For our multiracial kids, student body demographics and the organization’s orientation to diversity, equity, inclusion, and belonging (DEIJ) can be transformational in their racial identity journey. Today’s paper sought to understand Biracial Black and White students' experiences at Historically White Colleges and Universities (HWCUs) compared to Historically Black Colleges and Universities (HBCUs). The author interviewed 49 individuals in their first or second year of college to understand how their racial identities evolved over time and found some important trends between attending HWCUs and HBCUs.
Biracial Black and White students who attended HBCUs shared feelings of belonging and inclusion within their HBCU setting. They felt stronger connections to the Black element of their identity over time and shared that they felt accepted and included within the HBCU setting. Biracial Black and White students attending HBCUs shared appreciation that all classes had intentional and ongoing discussions of Black empowerment and understanding the implications of race within the US context that privileges whiteness.
Biracial Black and White students attending HWCUs had much different experiences. Rather than coursework and intentional discourse around race, Biracial Black and White students at HWCUs often reflected on the implications of race as they experienced discrimination on campus, often feeling tokenized or stereotyped by professors and/or classmates. Many students shared explicit experiences with racism on campus that directly impacted their safety and belonging.

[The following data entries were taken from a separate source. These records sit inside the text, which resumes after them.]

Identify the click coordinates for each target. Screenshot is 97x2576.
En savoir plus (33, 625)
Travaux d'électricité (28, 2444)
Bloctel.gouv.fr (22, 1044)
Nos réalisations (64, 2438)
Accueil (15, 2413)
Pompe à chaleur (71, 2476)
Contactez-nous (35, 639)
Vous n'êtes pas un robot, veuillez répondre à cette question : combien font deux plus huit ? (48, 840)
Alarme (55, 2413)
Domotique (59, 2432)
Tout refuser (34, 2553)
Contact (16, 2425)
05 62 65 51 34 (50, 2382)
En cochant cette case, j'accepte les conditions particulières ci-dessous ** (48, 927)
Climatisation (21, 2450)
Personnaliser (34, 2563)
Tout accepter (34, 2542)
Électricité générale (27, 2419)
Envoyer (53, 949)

Biracial Black and White students attending HWCUs often discussed feelings of exclusion - feeling that they could not fully participate in campus life as they were ‘othered’ as non-White. These students also did not have much contact with Black peers due to underrepresentation on campus, unless it was intentionally sought out.

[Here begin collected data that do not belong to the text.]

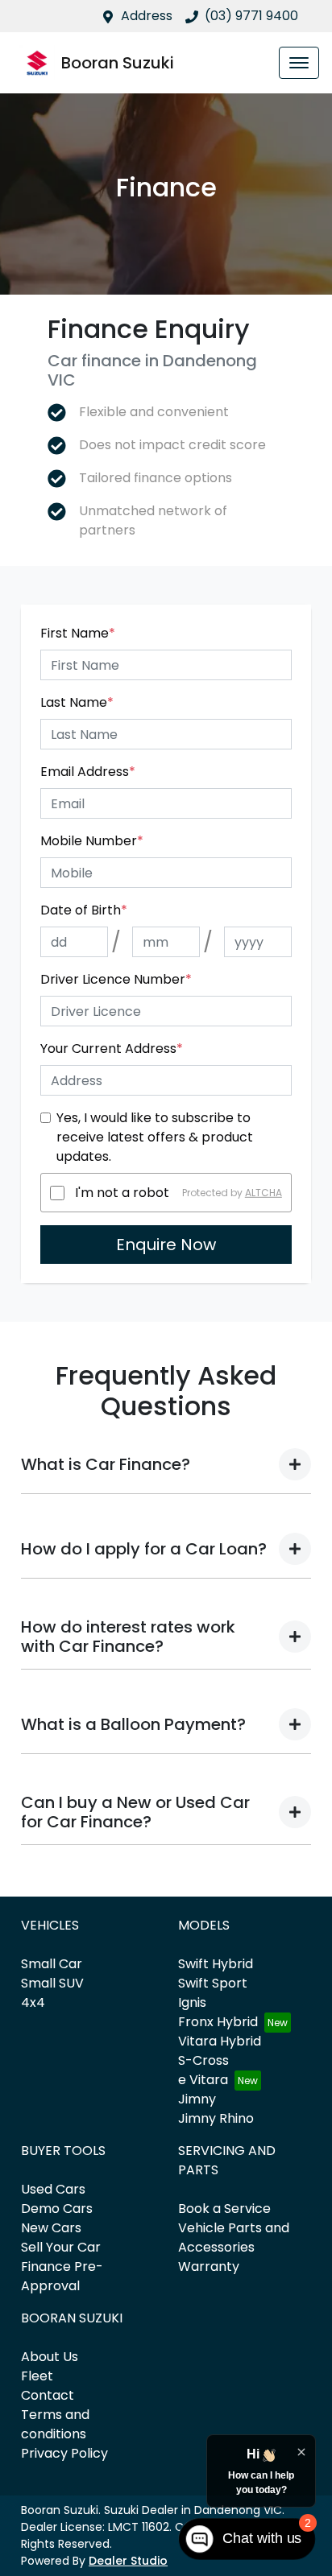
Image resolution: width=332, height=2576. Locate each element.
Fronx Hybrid (218, 2022)
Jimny (197, 2099)
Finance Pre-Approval (62, 2276)
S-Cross (203, 2060)
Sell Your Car (61, 2247)
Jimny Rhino (216, 2118)
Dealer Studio (128, 2561)
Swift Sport (212, 1983)
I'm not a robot (122, 1192)
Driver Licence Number (116, 979)
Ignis (192, 2002)
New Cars (51, 2228)
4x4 (33, 2002)
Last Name (77, 702)
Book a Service (224, 2208)
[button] (299, 63)
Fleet (37, 2376)
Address (146, 15)
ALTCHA (263, 1192)
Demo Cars (57, 2208)
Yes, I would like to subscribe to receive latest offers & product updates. (154, 1137)
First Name (77, 633)
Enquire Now (166, 1244)
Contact (47, 2395)
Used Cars (53, 2189)
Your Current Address (111, 1048)
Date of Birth (83, 910)
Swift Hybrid (215, 1964)
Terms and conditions (55, 2424)
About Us (49, 2356)
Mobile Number (91, 841)
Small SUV (52, 1983)
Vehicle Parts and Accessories (233, 2237)
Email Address (87, 771)
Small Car (51, 1964)
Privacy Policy (64, 2453)
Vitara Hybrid (219, 2041)
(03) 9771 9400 (251, 15)
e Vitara (203, 2079)
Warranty (208, 2266)
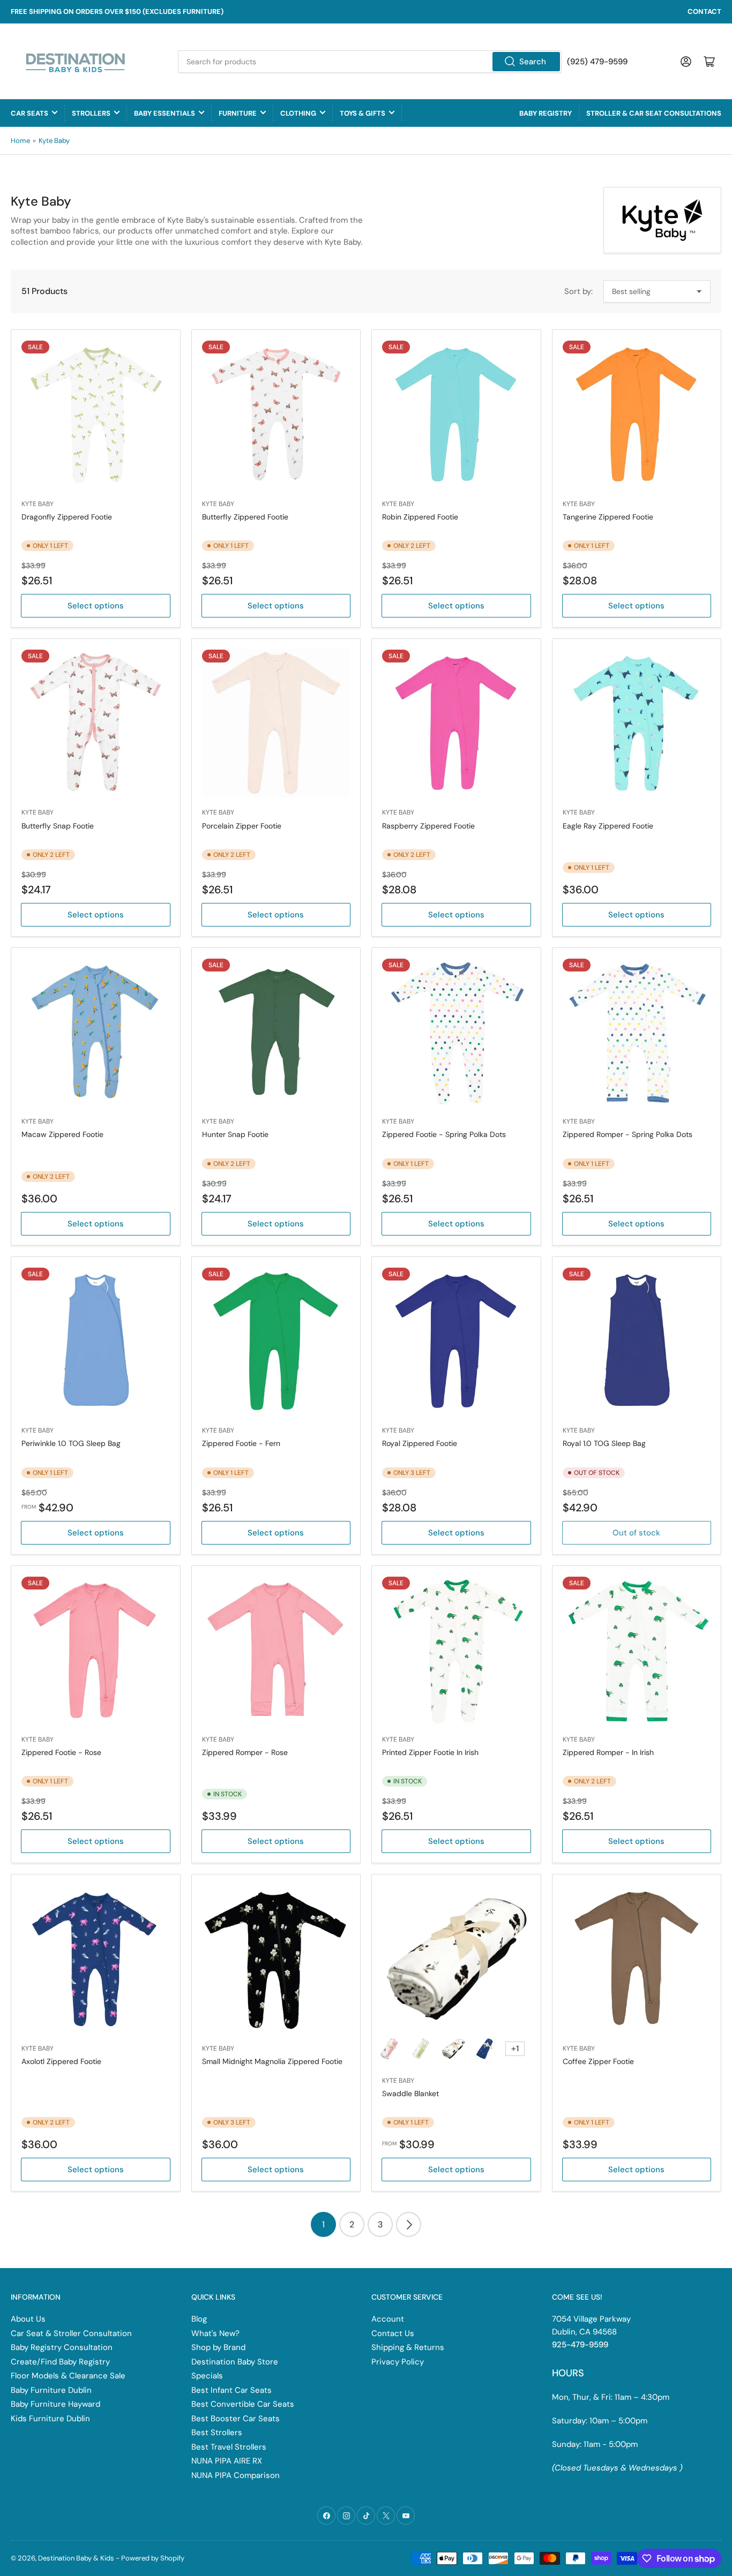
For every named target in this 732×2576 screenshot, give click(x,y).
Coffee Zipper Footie (598, 2061)
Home (20, 140)
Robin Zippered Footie (420, 517)
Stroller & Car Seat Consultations (653, 113)
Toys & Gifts (362, 113)
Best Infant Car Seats (231, 2390)
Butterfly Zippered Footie (245, 517)
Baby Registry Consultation (62, 2347)
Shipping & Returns (407, 2347)
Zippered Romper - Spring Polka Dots (627, 1134)
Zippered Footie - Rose (61, 1752)
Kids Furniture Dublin (50, 2418)
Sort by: (578, 291)
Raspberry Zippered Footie (428, 826)
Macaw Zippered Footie (62, 1134)
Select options (96, 605)
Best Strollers (216, 2432)
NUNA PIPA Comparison (235, 2475)
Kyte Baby (54, 140)
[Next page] (408, 2224)
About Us (28, 2319)
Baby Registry (545, 113)
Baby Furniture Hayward (55, 2404)
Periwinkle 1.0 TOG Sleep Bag (71, 1443)
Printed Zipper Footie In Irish (430, 1752)
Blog (199, 2319)
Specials (207, 2375)
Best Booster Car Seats (235, 2418)
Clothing (298, 113)
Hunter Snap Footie (235, 1134)
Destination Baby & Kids (76, 2558)
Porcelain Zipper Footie (241, 826)
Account (387, 2319)
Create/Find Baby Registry (60, 2361)
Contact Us (392, 2333)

The Biracial Black and White students in this study experienced one commonality in both HWCUs and HBCUs - a stronger connection with the Black element of their identity. However, students at HBCUs felt this connection due to inclusion and intentional learning, while students at HWCUs felt this connection due to exclusion and othering.
So what does this mean for our families?
This study examined the experience of 49 Biracial Black and White students, so it should not be interpreted that multiracial students will always have a bad experience if they attend Historically White Colleges and Universities, but it does set us up for learning more about what supports exist for our kids within these systems.

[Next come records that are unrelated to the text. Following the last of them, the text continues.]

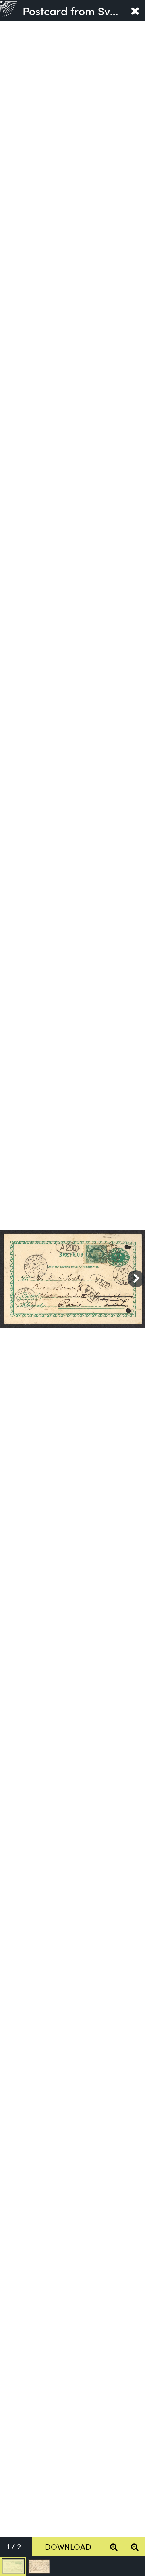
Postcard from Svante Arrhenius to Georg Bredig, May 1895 (73, 10)
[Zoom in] (113, 2546)
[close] (134, 10)
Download (68, 2546)
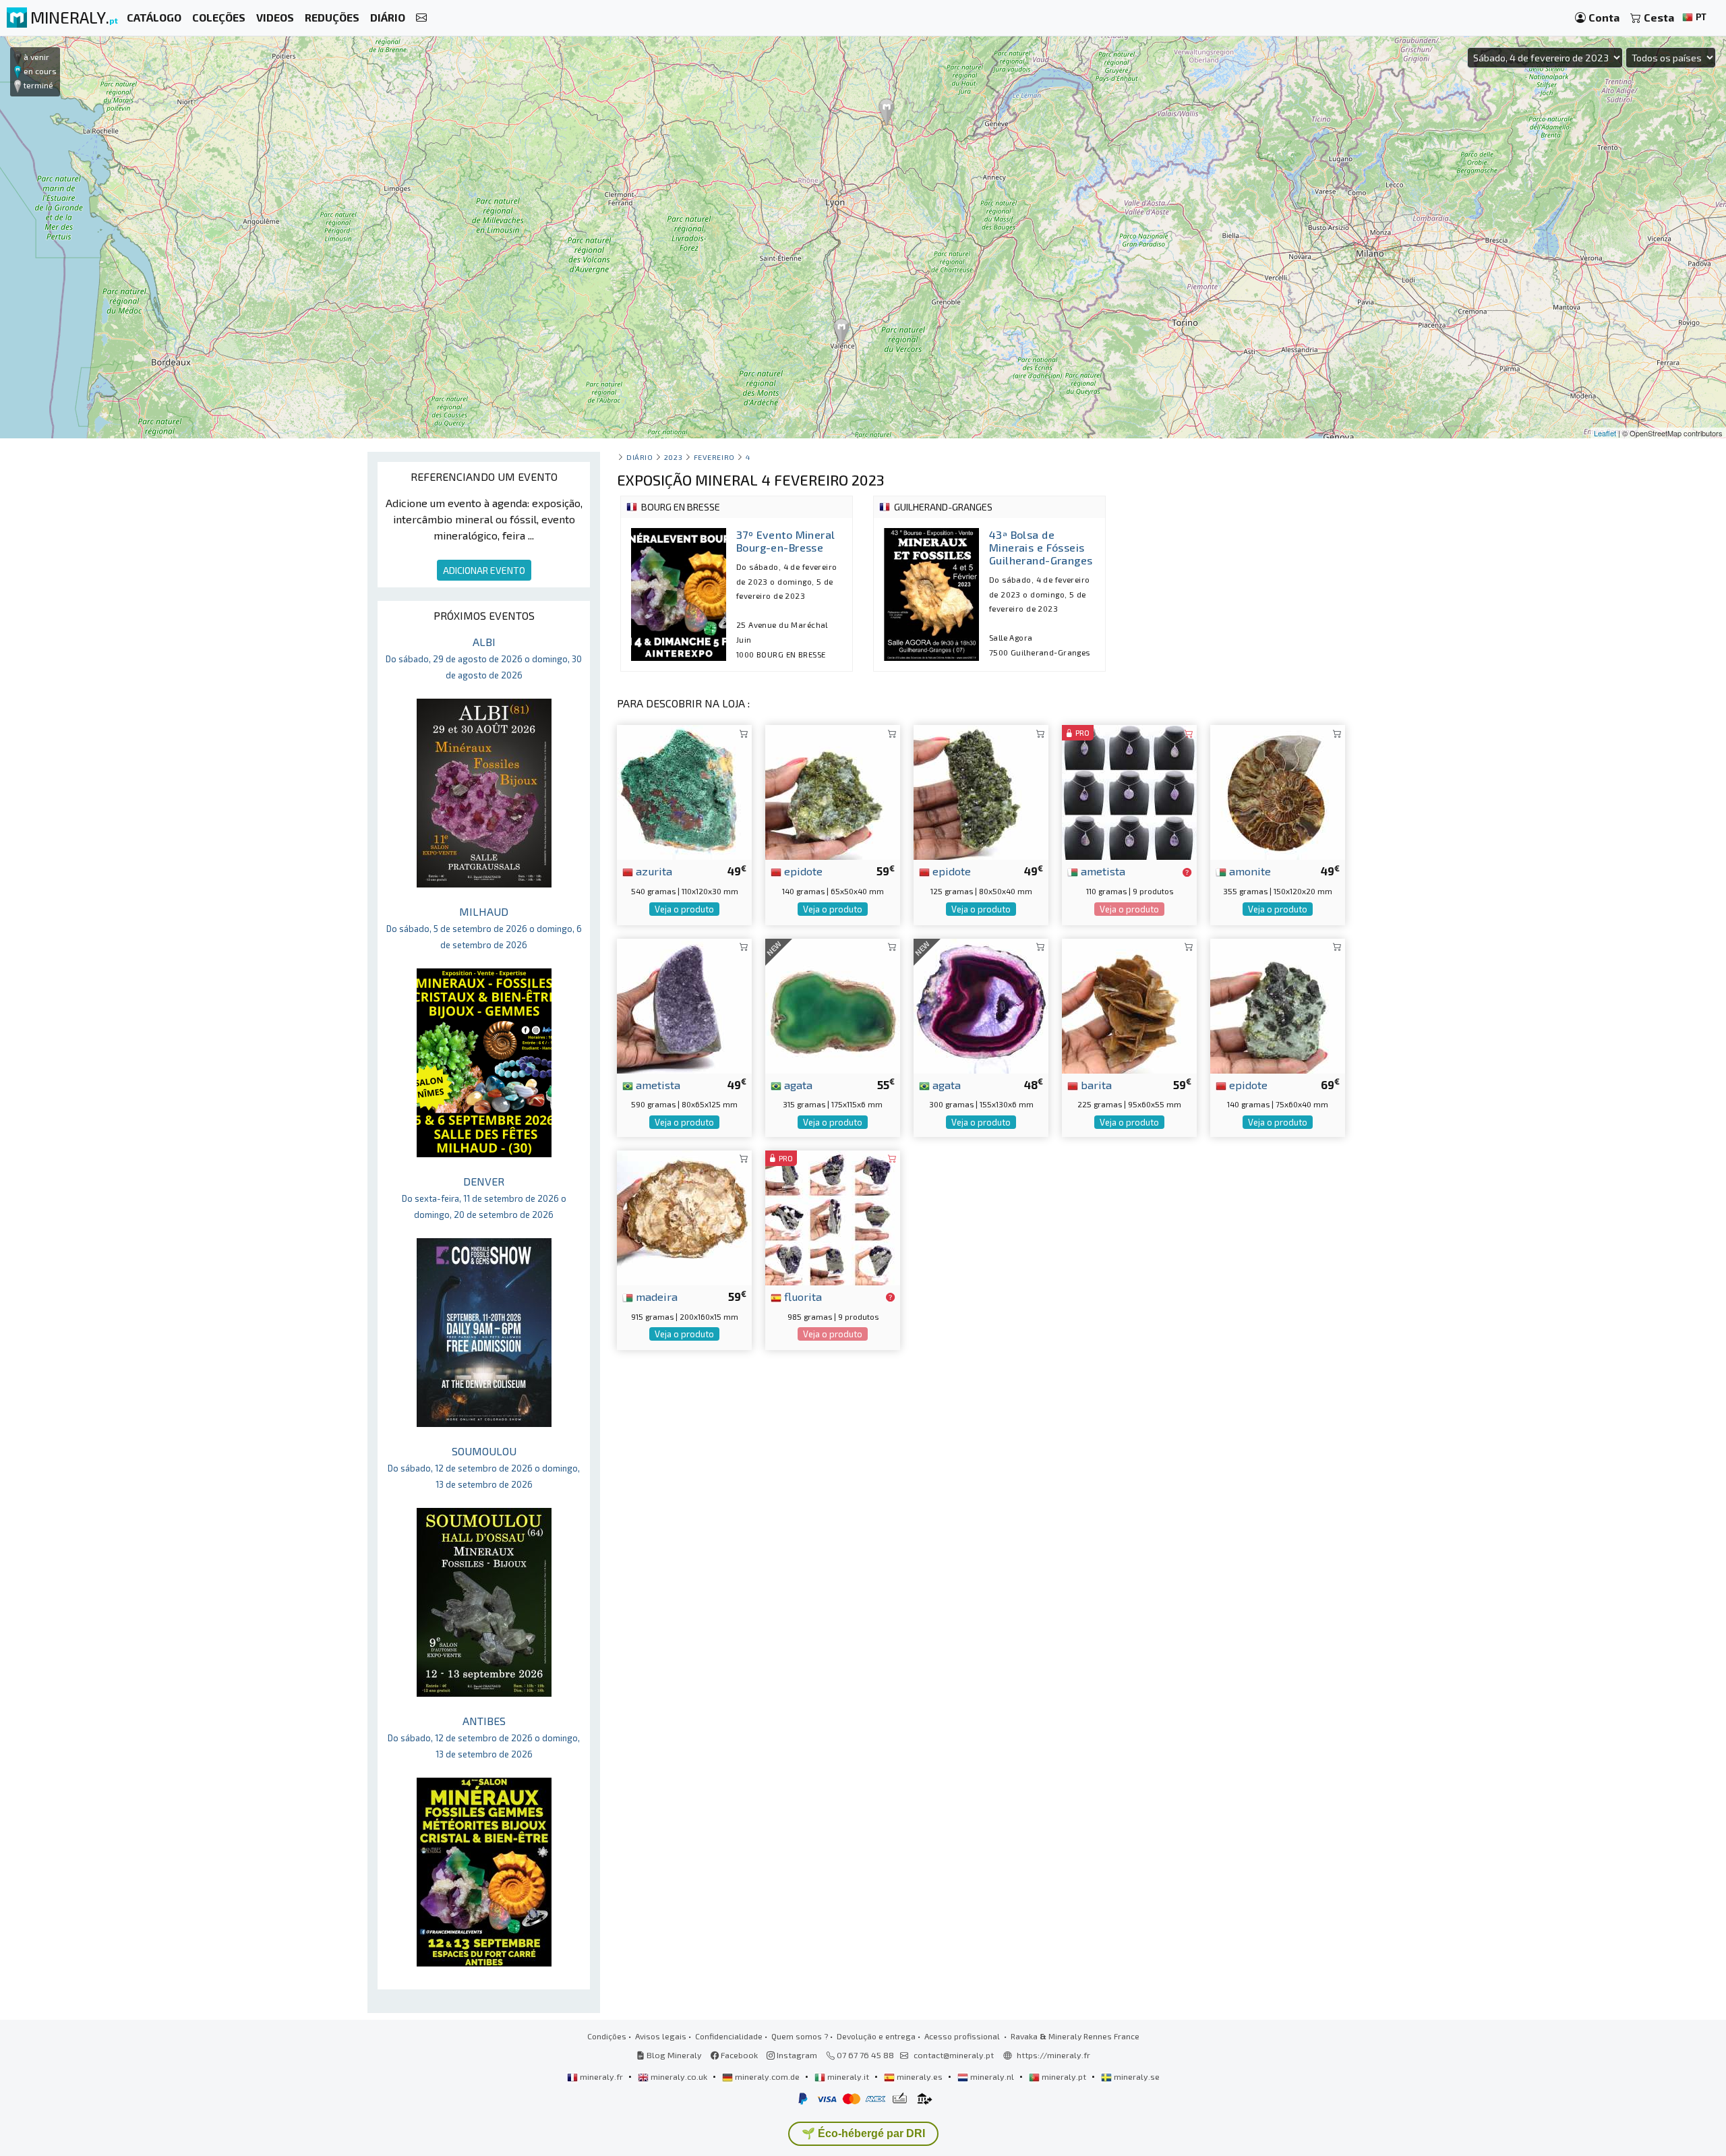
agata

A few questions your family may want to consider when learning about potential HWCUs of interest:
Does the institution require students to take courses that critically reflect on race?
Are there any student groups/clubs that are dedicated to multiracial students?
How has the institution reacted to incidents rooted in racism?
Does the institution have an Office of Multicultural Services? What services do they provide?
Of course not all of our multiracial kids are Black. This study doesn’t offer insight into the experience of Biracial non-Black students at HBCUs. However, if your child is exploring attending an HBCU, the above questions would likely be applicable.
In addition to the questions your family may have about HWCUs and HBCUs, it is also important to consider campus visits and experiences while on campus. Finding a college or university that is a good ‘fit’ is not just about the criteria that can be learned on paper, but also how your child feels on campus. Our Samahra team has heard numerous stories of campus visits that were hurried and overscheduled, leaving students with poor experiences and feelings regarding their time on campus. If you have the fortune of visiting college campuses, it is important to be mindful of this element as your child decides the next phase of their life.
Citation: Clayton, Kristen A. "Biracial identity development at historically white and historically Black colleges and universities." Sociology of Education 93.3 (2020): 238-255.